(begin)

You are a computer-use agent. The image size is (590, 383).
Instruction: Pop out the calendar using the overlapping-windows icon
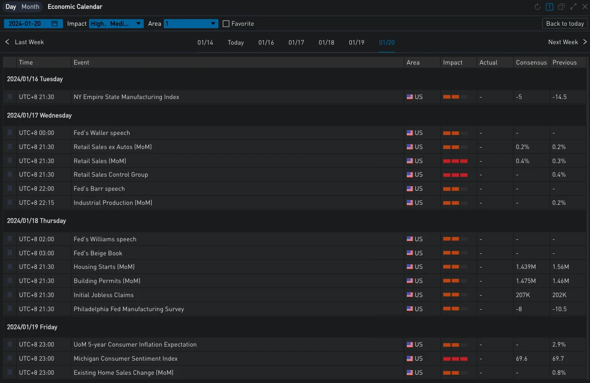[x=561, y=7]
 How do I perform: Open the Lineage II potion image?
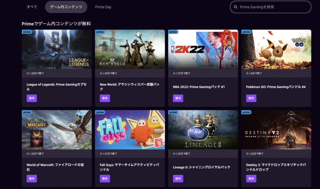203,130
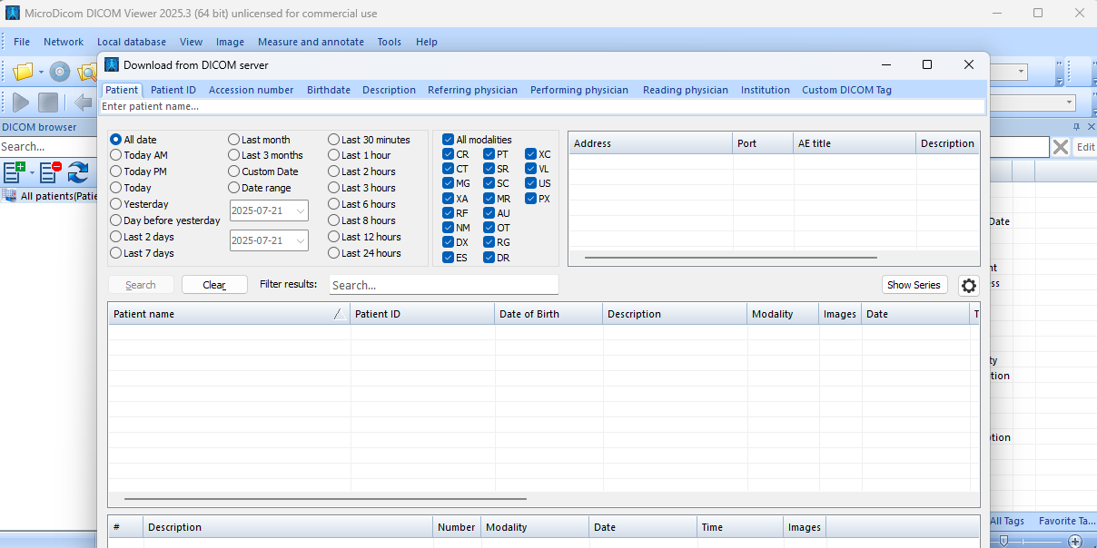Click the gray X clear icon beside Edit
This screenshot has height=548, width=1097.
[x=1060, y=147]
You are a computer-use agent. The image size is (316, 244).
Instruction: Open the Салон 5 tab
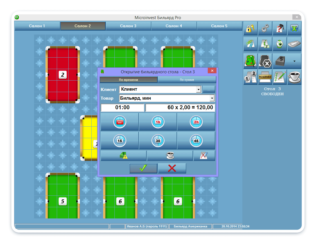[x=219, y=26]
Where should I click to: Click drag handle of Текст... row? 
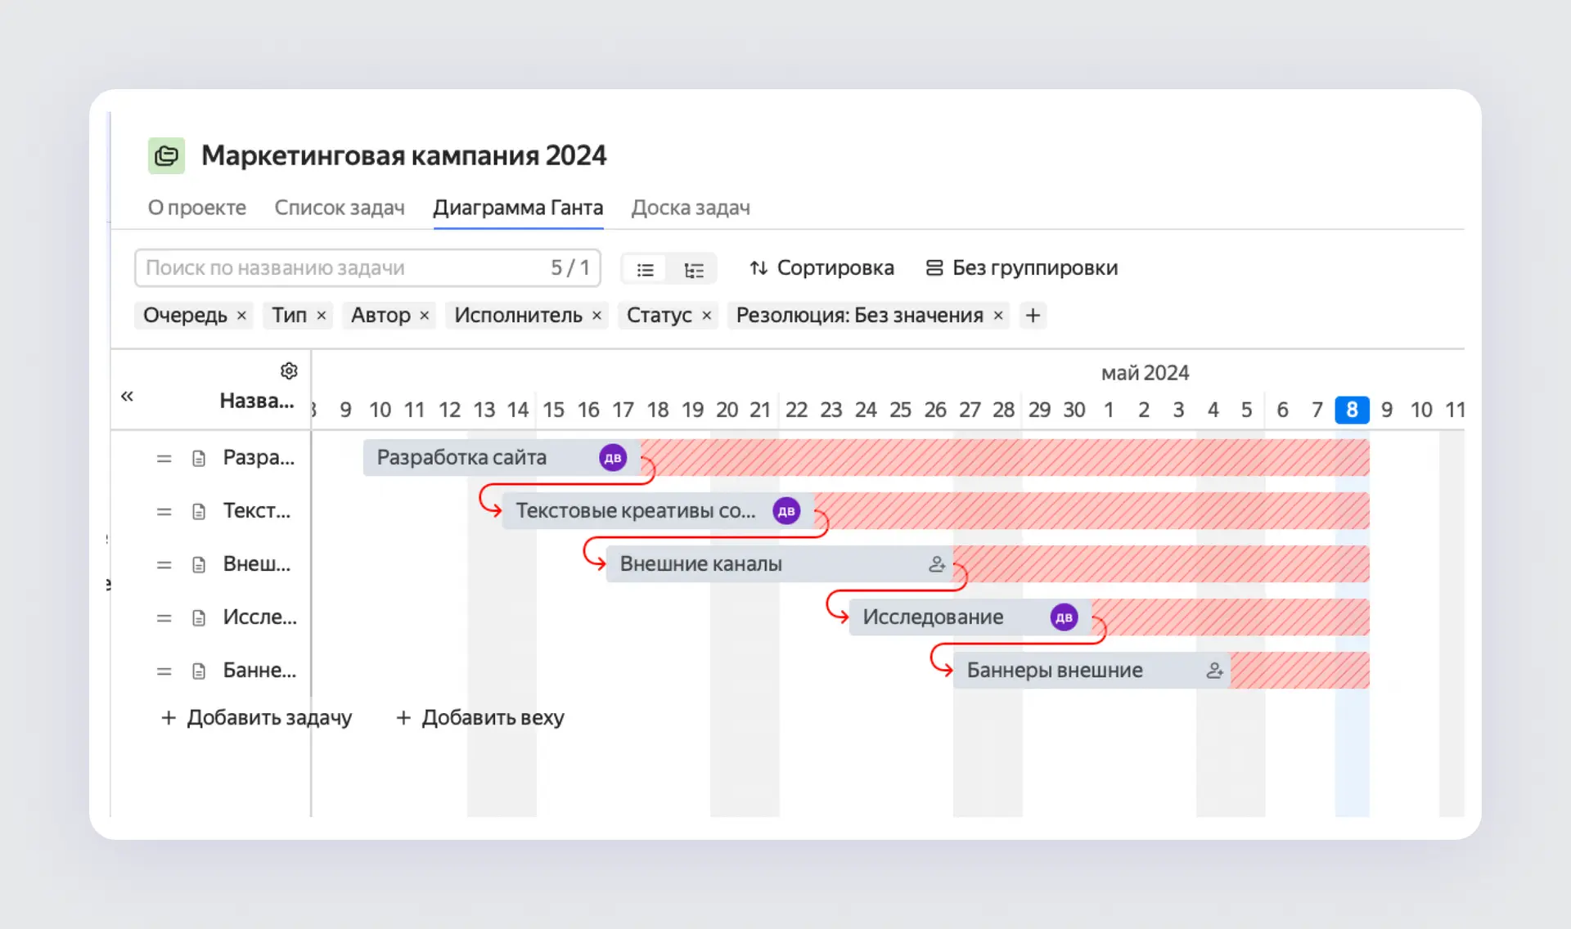pyautogui.click(x=164, y=512)
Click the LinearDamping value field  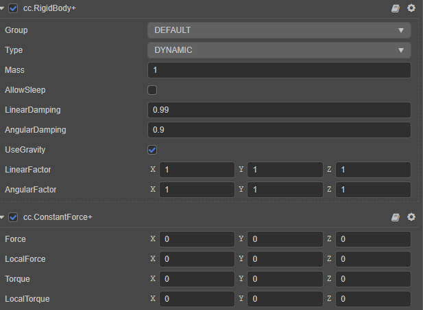279,110
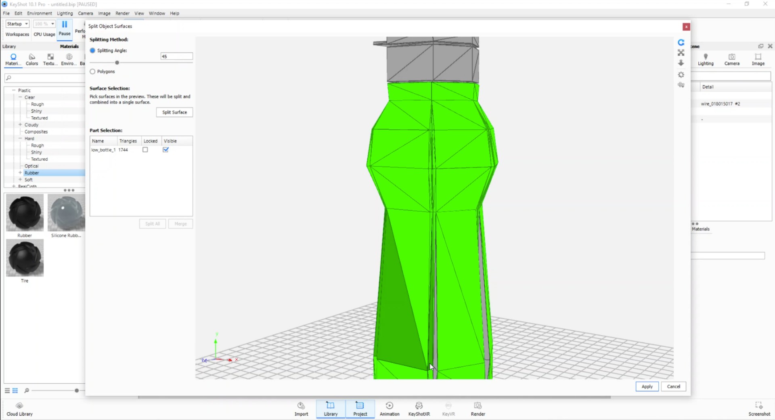Open the Environment menu

click(39, 13)
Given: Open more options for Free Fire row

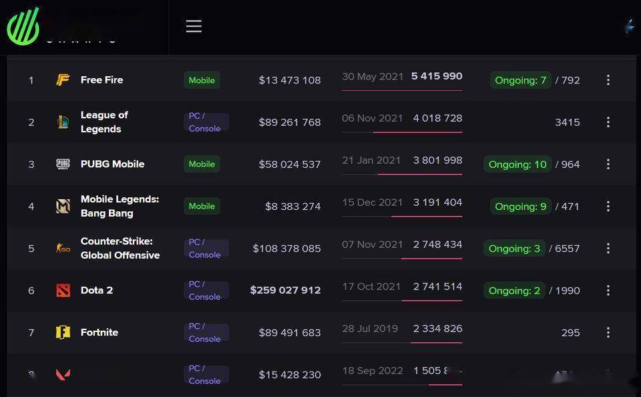Looking at the screenshot, I should coord(608,80).
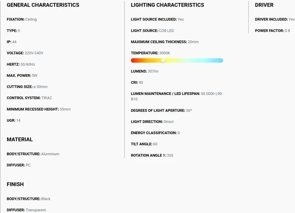Select the Control System TRIAC text
This screenshot has width=295, height=213.
[x=29, y=98]
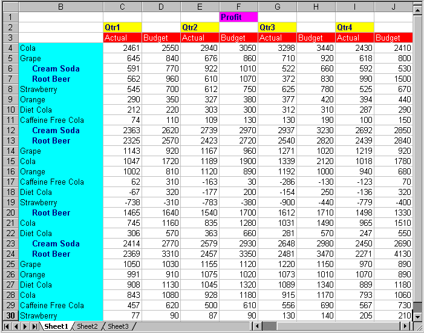424x333 pixels.
Task: Switch to the Sheet2 tab
Action: click(87, 326)
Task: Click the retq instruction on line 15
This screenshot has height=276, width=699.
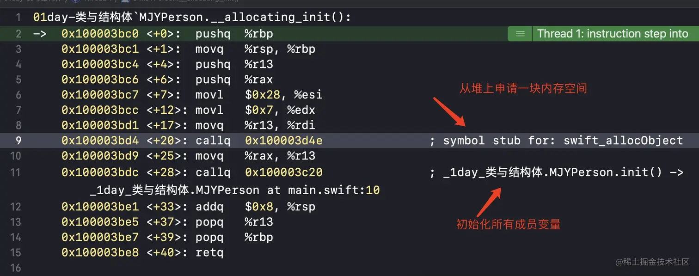Action: [209, 253]
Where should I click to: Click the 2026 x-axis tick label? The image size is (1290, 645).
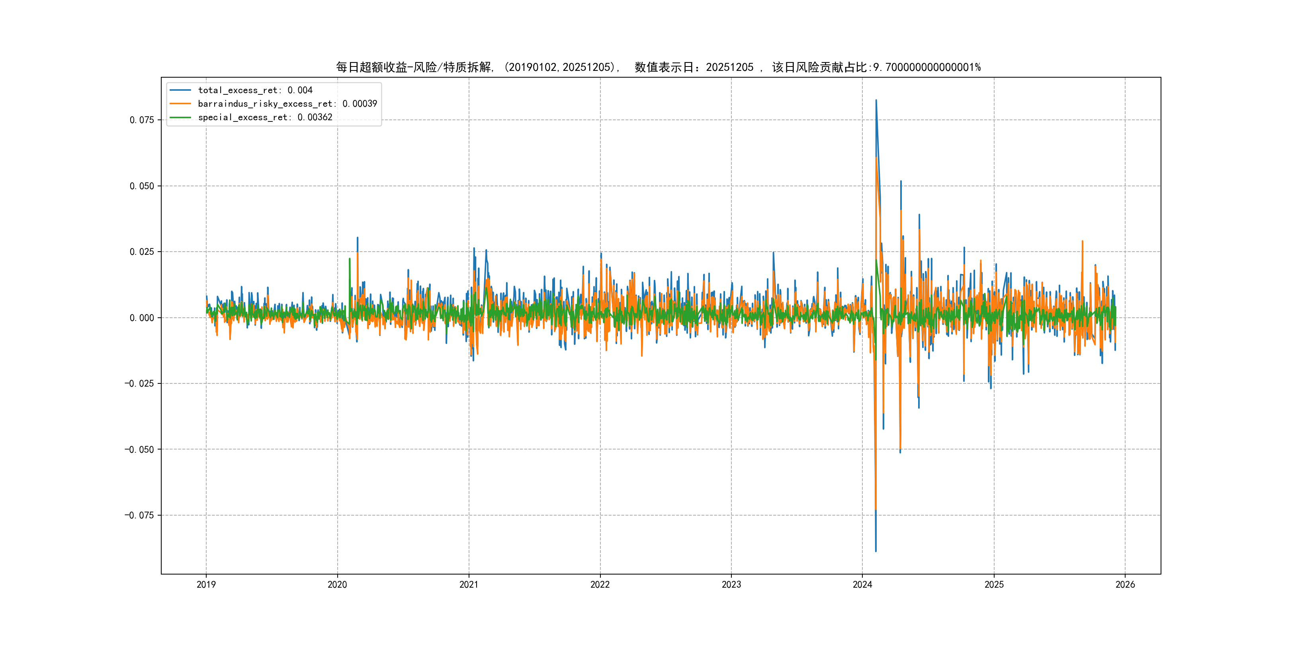(1125, 584)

(end)

**WORK TO BE COMPLETED**. Rewrite the rows from the line with "How do I perform: Open" up to and including the line with "[x=1060, y=147]", changing "potion" to "elixir" and keeping everything else the same. Omit the pictures.

**TASK RESPONSE**.
 How do I perform: Open the Lineage II elixir image?
203,130
Click the gray X clear icon beside Edit
This screenshot has height=548, width=1097.
[x=1060, y=147]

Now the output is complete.